On the whole, teachers should welcome the fact that they are part of Labour’s big education idea. The rhetoric is tough, ambitious and no nonsense: ensuring every child leaves primary school able to read; zero tolerance of failure; targets set and instant action where they are not met. But it is refreshingly free of old Labour dogma, reflecting the distance Tony Blair and David Blunkett have brought their party. They have managed to shrug off, for the time being at least, the persistent issues of selection, structure and control in order to concentrate on practical ideas for improvement. The alternatives are stark enough: yet more youth unemployment, crime, social decay and “the debased culture of despair”, as Mr Blair called the descent into loutish and self-destructive behaviour.

Blunkett and Blair rehearsed some mouthwatering lines this week: computers for all; the new national grid for learning; an integrated programme of child care and nursery education; smaller infant classes; supplementary summer classes for those who fall behind in junior school. Even the withdrawal of child benefit for students over 16 might be welcome as part of a move to greater fairness in student support in further as well as higher education.

Those in schools and colleges who will ultimately be called upon to turn such rhetoric into reality are bound to want more detail, not least about the extra help they will receive. Mr Blair in the past has promised support as well as higher expectations. As far as additional funding goes, he was giving no hostages to fortune beyond converting assisted places cash into maximum classes of 30 for five, six and seven-year-olds; unspecified subsidies from the telecommunications industry; windfall taxes on utilities to get 250,000 young unemployed back to work; lottery money to support young talent and equip teachers to use new technology; and a vow to spend more of the national income on education by the end of a five-year term in office.

The reality is that no Government is going to throw money at schools and colleges. The education service will need to show that it is making the very best use of the money it has at present and demonstrate - as it has with smaller infant classes - a sound case for further investment. Not the least of the ways it can do this is by its professionalism in setting and achieving appropriate targets for improvement, in dealing with any pockets of ineptitude and in its openness to evidence and practical ideas to meet pedagogical challenges.

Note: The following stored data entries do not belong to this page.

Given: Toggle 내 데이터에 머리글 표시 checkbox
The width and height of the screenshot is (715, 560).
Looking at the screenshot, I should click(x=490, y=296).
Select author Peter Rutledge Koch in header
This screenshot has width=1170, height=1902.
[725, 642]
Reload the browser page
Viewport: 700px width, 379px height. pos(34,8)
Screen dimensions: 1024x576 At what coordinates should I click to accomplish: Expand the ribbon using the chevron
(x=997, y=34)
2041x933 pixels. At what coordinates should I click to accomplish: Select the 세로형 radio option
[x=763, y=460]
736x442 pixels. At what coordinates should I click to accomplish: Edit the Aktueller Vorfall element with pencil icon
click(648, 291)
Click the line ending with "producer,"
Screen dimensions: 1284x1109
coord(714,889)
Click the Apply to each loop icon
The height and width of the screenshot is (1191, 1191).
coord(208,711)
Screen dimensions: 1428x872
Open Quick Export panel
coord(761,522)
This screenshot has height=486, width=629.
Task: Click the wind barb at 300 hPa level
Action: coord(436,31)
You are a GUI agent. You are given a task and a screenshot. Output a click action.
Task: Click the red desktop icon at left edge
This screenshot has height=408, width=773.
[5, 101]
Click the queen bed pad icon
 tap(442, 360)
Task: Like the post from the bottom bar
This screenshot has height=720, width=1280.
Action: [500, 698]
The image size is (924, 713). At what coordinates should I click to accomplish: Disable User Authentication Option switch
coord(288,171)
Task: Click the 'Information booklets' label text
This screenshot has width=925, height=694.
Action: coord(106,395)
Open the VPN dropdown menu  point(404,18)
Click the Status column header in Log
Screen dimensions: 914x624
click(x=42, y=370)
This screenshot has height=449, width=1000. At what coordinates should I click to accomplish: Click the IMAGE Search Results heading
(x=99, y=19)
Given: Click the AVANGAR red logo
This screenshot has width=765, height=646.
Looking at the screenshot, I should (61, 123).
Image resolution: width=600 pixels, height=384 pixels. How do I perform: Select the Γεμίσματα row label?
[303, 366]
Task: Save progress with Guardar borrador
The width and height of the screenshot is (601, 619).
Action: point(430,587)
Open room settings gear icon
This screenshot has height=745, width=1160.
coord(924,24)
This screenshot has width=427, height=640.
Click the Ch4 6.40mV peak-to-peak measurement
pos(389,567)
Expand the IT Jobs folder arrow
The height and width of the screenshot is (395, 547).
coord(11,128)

That said, no putative government can expect teachers to achieve their best in crumbling buildings or against a background of debilitating cuts that sap morale and waste the energy management ought to be putting into raising standards. Nor should it expect to get the best out of professionals by continuously bombarding them with criticism and prescription - as two education outsiders from the commercial world, Ian Ireland and Chris Devereux, observe on page 17.

It is one thing to set demanding but achieveable targets aimed at raising standards and to intervene - even to the extent of sacking the managers as Labour proposes - if supposed professionals are letting down their pupils. It is difficult to see how this can be effective, let alone justified, however, if governments want to prescribe not only the desirable attainments of pupils but also the detailed methods to be used in teaching them, and the ways their schools and classes are to be organised.

If all pupils, of whatever background, are to become part of the educated - and decent - society Tony Blair aspires to, we need greater professional autonomy for teachers. Their challenge, given Britain’s standing in international league tables, is to show they merit it.